Lanvin’s Famous Perfumes from the 20th Century, Part 3 – Prétexte

Lanvin Pretexte Extrait © Victor Wong
Lanvin Pretexte Extrait © Victor Wong

If you are not an avid collector of vintage Lanvin perfume extraits that come in rectangle bottles, here is my unofficial guide: Extraits with silver labels and all black stoppers are the oldest (~1940s, fig.1), then comes gold labels and twist caps with gold collars (~1950s-1960s, fig. 2), and occasionally blue labels and black plastic screw caps (~1960s, for small sizes, fig. 3) and finally black labels, gold lettering and twist caps with gold collars (1970s-80s, fig. 4). Assuming the formula and the quality of the materials used have never changed, I suggest getting the ones with black labels (only apply to Arpège, My Sin and Remuer) because they smell freshest.

Lanvin Prétexte

Created by Andre Fraysse, Lanvin Prétexte debut in 1937, had a good running of 25 years, and was discontinued in 1963. I have two versions of Prétexte extraits, one that comes in a 1oz bottle with a silver label (1940s) and little samples with gold labels that indicates they are from the 1960s.
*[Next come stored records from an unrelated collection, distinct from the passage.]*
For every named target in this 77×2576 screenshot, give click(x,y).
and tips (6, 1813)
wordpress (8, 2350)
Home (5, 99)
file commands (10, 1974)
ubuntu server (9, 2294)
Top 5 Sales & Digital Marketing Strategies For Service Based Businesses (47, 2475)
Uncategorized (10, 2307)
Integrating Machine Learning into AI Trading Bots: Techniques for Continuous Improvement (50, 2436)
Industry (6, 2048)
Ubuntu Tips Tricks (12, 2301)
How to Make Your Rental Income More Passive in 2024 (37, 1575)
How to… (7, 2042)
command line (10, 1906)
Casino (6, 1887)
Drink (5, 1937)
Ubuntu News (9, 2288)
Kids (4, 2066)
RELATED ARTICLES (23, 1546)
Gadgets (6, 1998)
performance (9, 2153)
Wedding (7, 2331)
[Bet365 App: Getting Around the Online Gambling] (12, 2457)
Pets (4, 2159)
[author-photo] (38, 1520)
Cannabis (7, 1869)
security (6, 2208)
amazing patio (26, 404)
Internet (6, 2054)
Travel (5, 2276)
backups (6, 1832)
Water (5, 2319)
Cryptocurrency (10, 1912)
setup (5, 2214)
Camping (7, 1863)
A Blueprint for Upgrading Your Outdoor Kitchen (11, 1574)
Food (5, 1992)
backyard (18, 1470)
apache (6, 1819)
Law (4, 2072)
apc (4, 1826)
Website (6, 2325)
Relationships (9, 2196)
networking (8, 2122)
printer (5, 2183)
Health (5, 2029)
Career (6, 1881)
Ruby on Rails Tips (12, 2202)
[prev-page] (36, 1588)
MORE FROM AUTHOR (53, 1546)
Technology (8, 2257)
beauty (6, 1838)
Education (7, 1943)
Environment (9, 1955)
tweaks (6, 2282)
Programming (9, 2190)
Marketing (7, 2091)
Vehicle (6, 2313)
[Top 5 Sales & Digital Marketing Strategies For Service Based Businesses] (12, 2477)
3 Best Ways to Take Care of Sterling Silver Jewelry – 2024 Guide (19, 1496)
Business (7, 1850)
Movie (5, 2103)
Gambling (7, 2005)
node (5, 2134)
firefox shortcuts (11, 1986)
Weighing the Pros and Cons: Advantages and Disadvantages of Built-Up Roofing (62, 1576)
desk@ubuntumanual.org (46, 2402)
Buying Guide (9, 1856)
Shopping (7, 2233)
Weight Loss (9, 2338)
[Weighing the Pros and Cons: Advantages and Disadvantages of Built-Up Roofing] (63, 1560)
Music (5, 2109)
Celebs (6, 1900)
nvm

The 1oz bottle is much more valuable and hard to get, but the little samples smell much better.

Pretext is a stunning, resinous, powdery, floral chypre with a strong animalic, soft leathery base. The opening has an unmistakable aldehyde note, immediately follows by two distinct scent accords of equal strength: 1) creamy soft white florals (narcissus, iris) and sandalwood and sweet tonka, and 2) a rich chypre base (patchouli, oak moss) with leather, civet, woodnotes. As the scent develops, interestingly part 1) wins and becomes a soft sandalwood floral perfume. I’d dare to say overall Prétexte smells richer and creamier than Arpège, but it doesn’t have the signature abstract floral uniqueness that Arpège possesses.

Author: Victor Wong

A perfume lover - niche, designer, modern, vintage, I love them all. I am also the owner of Zoologist Perfumes, a small Canadian perfume house. Please visit or for more info!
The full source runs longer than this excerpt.